_Given request_: Reproduce the items starting at the line containing "You are a computer-use agent. The" and ending at the line containing "Action: (652, 47)", adding 15 to every coordinate in the answers and keeping all other text the same.

======== Items

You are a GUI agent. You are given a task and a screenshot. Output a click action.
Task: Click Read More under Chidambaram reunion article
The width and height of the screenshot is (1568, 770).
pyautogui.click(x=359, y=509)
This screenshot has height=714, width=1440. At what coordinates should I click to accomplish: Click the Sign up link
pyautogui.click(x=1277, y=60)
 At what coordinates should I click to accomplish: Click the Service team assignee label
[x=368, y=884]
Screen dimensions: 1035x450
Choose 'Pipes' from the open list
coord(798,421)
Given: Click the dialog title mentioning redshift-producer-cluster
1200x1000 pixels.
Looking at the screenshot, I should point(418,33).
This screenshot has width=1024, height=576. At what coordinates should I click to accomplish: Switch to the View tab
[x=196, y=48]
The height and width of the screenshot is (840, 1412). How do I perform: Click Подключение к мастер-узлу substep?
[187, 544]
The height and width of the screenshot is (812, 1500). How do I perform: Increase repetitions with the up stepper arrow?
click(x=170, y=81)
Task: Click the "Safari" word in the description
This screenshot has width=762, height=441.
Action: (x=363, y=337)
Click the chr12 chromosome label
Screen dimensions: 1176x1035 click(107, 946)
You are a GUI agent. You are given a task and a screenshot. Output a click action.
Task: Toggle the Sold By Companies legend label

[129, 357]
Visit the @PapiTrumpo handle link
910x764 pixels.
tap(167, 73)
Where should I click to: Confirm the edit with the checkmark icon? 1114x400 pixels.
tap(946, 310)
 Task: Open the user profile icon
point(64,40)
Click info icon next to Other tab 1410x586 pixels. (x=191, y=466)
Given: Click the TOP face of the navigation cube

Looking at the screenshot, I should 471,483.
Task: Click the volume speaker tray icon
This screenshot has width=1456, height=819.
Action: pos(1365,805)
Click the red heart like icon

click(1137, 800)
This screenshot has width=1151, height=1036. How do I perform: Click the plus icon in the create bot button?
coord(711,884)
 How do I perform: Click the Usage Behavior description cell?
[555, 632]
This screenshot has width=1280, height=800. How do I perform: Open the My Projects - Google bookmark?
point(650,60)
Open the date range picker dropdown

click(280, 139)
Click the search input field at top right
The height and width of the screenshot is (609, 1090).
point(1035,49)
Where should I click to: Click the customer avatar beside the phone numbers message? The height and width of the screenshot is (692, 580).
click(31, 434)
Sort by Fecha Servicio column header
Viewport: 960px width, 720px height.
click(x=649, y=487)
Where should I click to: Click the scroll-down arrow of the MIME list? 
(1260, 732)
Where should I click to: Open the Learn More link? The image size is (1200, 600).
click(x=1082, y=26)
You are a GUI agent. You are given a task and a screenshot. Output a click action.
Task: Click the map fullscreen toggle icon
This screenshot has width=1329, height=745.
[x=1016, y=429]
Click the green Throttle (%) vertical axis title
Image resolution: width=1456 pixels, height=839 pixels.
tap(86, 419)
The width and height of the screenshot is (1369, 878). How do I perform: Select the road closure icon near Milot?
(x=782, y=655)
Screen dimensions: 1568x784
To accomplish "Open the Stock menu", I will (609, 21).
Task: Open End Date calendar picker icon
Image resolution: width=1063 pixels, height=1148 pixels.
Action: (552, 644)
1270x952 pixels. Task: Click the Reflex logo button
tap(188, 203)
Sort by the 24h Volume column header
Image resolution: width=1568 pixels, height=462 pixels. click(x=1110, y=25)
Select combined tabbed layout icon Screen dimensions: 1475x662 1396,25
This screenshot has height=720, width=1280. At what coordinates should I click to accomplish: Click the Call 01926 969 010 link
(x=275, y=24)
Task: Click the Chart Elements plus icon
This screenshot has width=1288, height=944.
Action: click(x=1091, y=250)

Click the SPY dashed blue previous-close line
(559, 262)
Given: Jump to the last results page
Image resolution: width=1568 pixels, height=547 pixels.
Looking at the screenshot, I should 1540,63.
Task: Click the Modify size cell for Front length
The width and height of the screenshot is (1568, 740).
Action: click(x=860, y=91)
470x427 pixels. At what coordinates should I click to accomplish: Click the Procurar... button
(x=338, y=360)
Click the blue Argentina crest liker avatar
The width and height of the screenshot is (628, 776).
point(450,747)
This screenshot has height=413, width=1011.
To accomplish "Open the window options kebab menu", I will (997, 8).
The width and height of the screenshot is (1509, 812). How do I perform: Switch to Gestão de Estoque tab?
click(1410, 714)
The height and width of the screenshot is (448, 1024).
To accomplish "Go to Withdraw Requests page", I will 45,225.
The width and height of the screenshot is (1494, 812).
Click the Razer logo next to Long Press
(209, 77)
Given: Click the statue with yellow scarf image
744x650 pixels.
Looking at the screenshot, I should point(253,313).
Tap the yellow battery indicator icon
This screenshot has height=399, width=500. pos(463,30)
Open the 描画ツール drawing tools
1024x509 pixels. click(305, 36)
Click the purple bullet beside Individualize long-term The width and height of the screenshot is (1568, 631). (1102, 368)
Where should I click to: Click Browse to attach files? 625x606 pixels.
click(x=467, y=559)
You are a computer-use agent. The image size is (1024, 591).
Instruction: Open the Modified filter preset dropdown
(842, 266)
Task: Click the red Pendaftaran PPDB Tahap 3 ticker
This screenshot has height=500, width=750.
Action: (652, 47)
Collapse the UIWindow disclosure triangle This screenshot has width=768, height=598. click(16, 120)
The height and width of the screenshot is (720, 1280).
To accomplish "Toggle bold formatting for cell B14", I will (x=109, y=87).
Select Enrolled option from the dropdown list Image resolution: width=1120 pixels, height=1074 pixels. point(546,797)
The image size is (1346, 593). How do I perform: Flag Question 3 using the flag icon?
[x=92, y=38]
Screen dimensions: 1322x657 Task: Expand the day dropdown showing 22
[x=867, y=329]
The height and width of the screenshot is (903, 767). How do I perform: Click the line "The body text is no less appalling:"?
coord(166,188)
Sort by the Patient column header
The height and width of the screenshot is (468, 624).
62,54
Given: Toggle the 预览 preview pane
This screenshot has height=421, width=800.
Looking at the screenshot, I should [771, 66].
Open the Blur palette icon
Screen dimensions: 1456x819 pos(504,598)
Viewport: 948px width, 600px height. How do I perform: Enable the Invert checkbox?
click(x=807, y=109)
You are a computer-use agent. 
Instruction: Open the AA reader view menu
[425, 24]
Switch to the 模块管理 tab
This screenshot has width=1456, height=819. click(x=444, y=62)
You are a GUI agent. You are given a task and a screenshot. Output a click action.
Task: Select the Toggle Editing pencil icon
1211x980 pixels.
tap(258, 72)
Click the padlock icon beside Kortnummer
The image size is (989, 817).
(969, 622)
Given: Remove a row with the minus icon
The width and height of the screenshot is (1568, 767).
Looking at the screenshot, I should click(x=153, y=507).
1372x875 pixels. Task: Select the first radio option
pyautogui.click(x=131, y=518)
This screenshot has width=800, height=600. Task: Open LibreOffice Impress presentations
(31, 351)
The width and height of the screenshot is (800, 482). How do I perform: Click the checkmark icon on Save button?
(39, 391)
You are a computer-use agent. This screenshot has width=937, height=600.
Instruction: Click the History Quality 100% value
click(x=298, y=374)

================

_Answer to this task_:
You are a computer-use agent. The image size is (1024, 591).
Instruction: Open the Modified filter preset dropdown
(857, 281)
Task: Click the red Pendaftaran PPDB Tahap 3 ticker
This screenshot has height=500, width=750.
Action: (667, 62)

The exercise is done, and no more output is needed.